Salary sacrificing (also known as salary packaging) is an arrangement where an employee sacrifices part of their pre-tax income to contribute to their retirement savings.
On the face of it, salary sacrificing might feel like you’re giving up part of your income, but there’s a lot to gain in the long run, and it could provide you with tax benefits too.
If you’re starting in a new job, it’s a great time to consider whether salary sacrificing is something you’d like to do. The decision is entirely yours to make. Most employers offer the option to salary sacrifice, so it’s worth asking about it
Salary sacrificing goes beyond super. In fact, there aren’t restrictions on what can be salary sacrificed, so you could potentially buy laptops or phones, or even pay childcare fees via salary sacrifice.
The benefit? Because you use your pre-tax salary, your overall salary is decreased, which may, in turn, reduce your tax bill.
Your ability to salary sacrifice does depend on what your employer offers, though. According to the ATO, your employer will need to pay fringe benefits tax on any salary sacrificed items that aren’t part of your salary or super, such as cars, school fees and gym memberships. (Some work-related items may be exempt from fringe benefits tax, however, such as portable electronic devices, computer software, protective clothing or a briefcase.) As a result, many small businesses don’t offer salary sacrifice for these sorts of items.
If you’re considering salary sacrificing for a car, gym membership or the like, make sure it works for your circumstances. For example, if you’re using salary sacrifice to purchase something you wouldn’t otherwise buy, it might be worth reconsidering. You still have to pay for it, after all.
If you’re not sure, check out some of the salary sacrificing scenarios on the ATO website, or consider talking to a financial adviser or accountant.
If you would like to salary sacrifice into your super, the best way to ensure that there’s no misunderstanding is to state in writing how much you’d like your employer to add to your super fund from your own earnings. An email is usually fine, although sometimes your employer will have a form for you to fill out.
At least every quarter, check your super account to make sure that the correct amount of super is being paid into your account.

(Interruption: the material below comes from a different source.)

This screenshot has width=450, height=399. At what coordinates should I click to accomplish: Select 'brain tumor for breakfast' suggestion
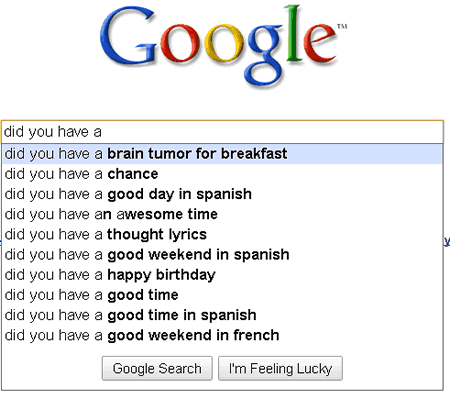click(222, 154)
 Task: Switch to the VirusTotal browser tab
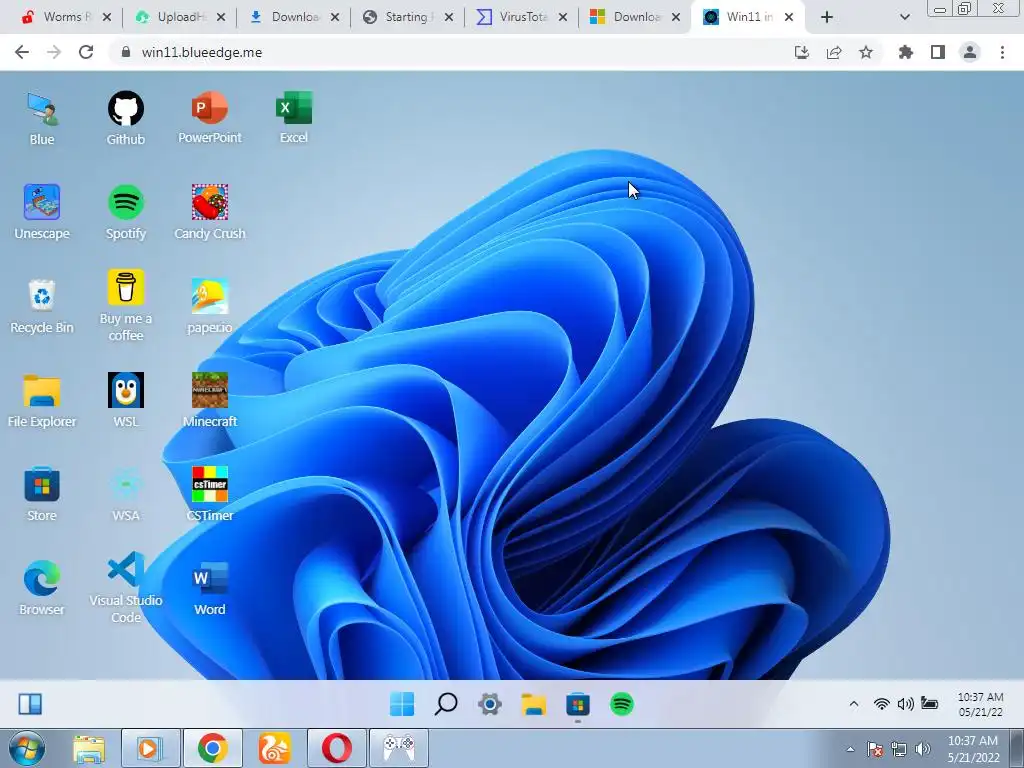pos(521,17)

Checking this has never been easier as most funds allow you to access your account online.
As the ATO explains, the process for salary sacrificing looks something like this:
It’s important to know that your salary sacrificed super contributions will be in addition to your employer’s compulsory super contributions. While employers could previously use salary sacrificed contributions to reduce the amount they paid under the super guarantee, this stopped on 1 January 2020.
Salary sacrificed super payments, known as concessional contributions, are taxed at 15 percent. This is lower than the marginal tax rate for most people and means you end up in front in the long run, because you pay less tax while boosting your retirement savings at the same time. If you’re self-employed, concessional contributions are tax deductible.
Bear in mind, however, there is a limit to how much extra you can contribute to your super at a reduced tax rate. The combined total of your employer and salary-sacrificed contributions cannot exceed $25,000 per financial year. If it does, you’ll pay the full tax rate on the amount over $25,000.
If you can afford to top up regular super contributions from your employer with some of your own earnings, it’s worth considering.
In most instances, making extra concessional contributions to your super is tax effective if you earn more than $37,000 per year.
Small but regular contributions add up over time, meaning your nest egg benefits from the wonders of compound interest over the years.
And, if you’re one of the many Australians able to access a portion of your super early due to financial distress caused by the COVID-19 pandemic, salary sacrificing can help rebuild your nest egg down the track once things return to normal.
That said, the value of salary sacrificing will depend on your personal financial situation and your retirement goals. If in doubt, seek advice from your accountant or financial advisor.